Alasan Sampah Pakaian Berisiko Memunculkan Mikroplastik

Mikroplastik

JAKARTA, borneoreview.co – Pendiri dan Direktur Kreatif Sejauh Mata Memandang Chitra Subyakto membeberkan alasan sampah plastik dapat berisiko memunculkan mikroplastik yang berbahaya bagi keberlangsungan alam, iklim maupun kesehatan manusia.

“Sampah pakaian itu kan salah satu penyumbang polusi terbesar di dunia dan salah satunya bahannya mengandung mikroplastik,” kata Chitra saat ditemui ANTARA di Jakarta, Selasa (28/10/2025).

Menanggapi adanya hujan mikroplastik di Jakarta, Chitra mengatakan bahwa sampah pakaian banyak menggunakan bahan polyster. Bahan itu banyak dijadikan seperti pakaian olahraga atau piyama karena memiliki sifat tidak mudah lecak dan awet untuk digunakan.

Saat ini, sampah itu telah berserakan di beberapa titik seperti Tempat Pembuangan Akhir (TPA), sungai hingga laut. Mikroplastik yang keluar kemudian mencemari air dan biota laut yang hidup.

Menurutnya, situasi ini sangat mengkhawatirkan mengingat para ahli telah menyatakan bahwa mikroplastik berkaitan dengan penurunan imunitas tubuh hingga kanker.

“Banyak sekali efek atau dampak dari pakaian polyester ini dan kita sebagai masyarakat harus peduli dan paham akan dampak dari benda-benda yang kita konsumsi dan kita pakai,” katanya.

Maka dari itu, ia mengajak agar masyarakat lebih peduli terhadap bahan pakaian atau kain yang digunakan dalam aktivitas sehari-hari. Salah satu caranya yakni dengan membaca dan mencari informasi lebih lanjut terkait dengan jenis kain yang akan dipakai.

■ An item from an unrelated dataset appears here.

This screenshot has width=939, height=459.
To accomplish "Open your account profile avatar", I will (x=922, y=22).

Masyarakat juga diminta agar tidak terburu-buru dalam membuang pakaian. Ia menilai akan jauh lebih baik jika barang-barang itu dirawat dengan baik atau diolah menjadi produk yang menarik untuk dipakai kembali, misalnya dijadikan tas ataupun sarung bantal.

Industri fesyen, katanya, saat ini juga tengah berfokus pada keberlanjutan lingkungan. Hal ini dapat dilihat dari proses pengolahan limbah pakaian yang melalui proses cukup panjang.

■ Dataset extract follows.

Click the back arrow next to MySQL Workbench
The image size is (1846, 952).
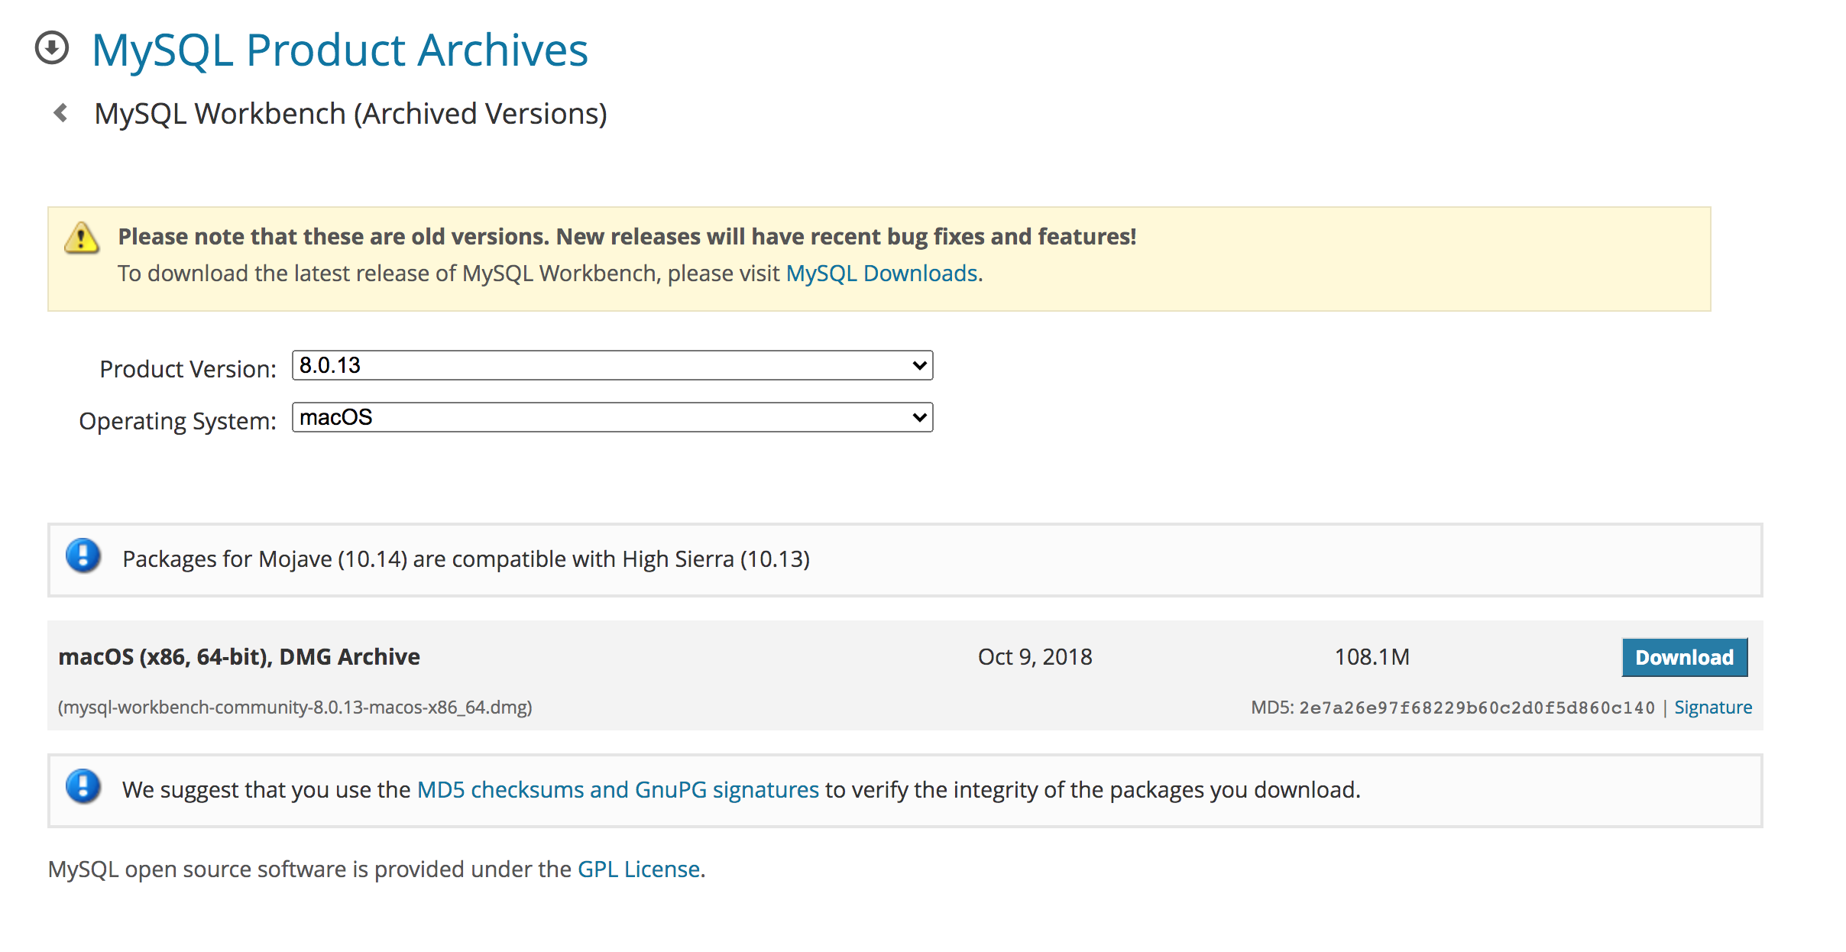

Sejauh Mata Memandang telah menjalin kerja sama dengan Ecotouch di Bandung, Jawa Barat, untuk melakukan proses pemotongan kain, pencopotan kancing, ritsleting sampai dengan menjadikan sampah itu sebagai benang yang siap pakai.

“Kita berusaha bagaimana prosesnya panjang, bukan daur ulang, bukan proses yang terbaik, tapi harus dilakukan karena sampah pakaian itu terlalu banyak menumpuk di TPA, TPS, sungai, dan laut,” katanya.

Chitra mengingatkan bahwa masalah mikroplastik dapat memengaruhi kehidupan 8 miliar manusia yang hidup di bumi. Dengan demikian, setiap pihak diminta agar tidak abai dan mulai meningkatkan kepedulian pada lingkungan sekitar.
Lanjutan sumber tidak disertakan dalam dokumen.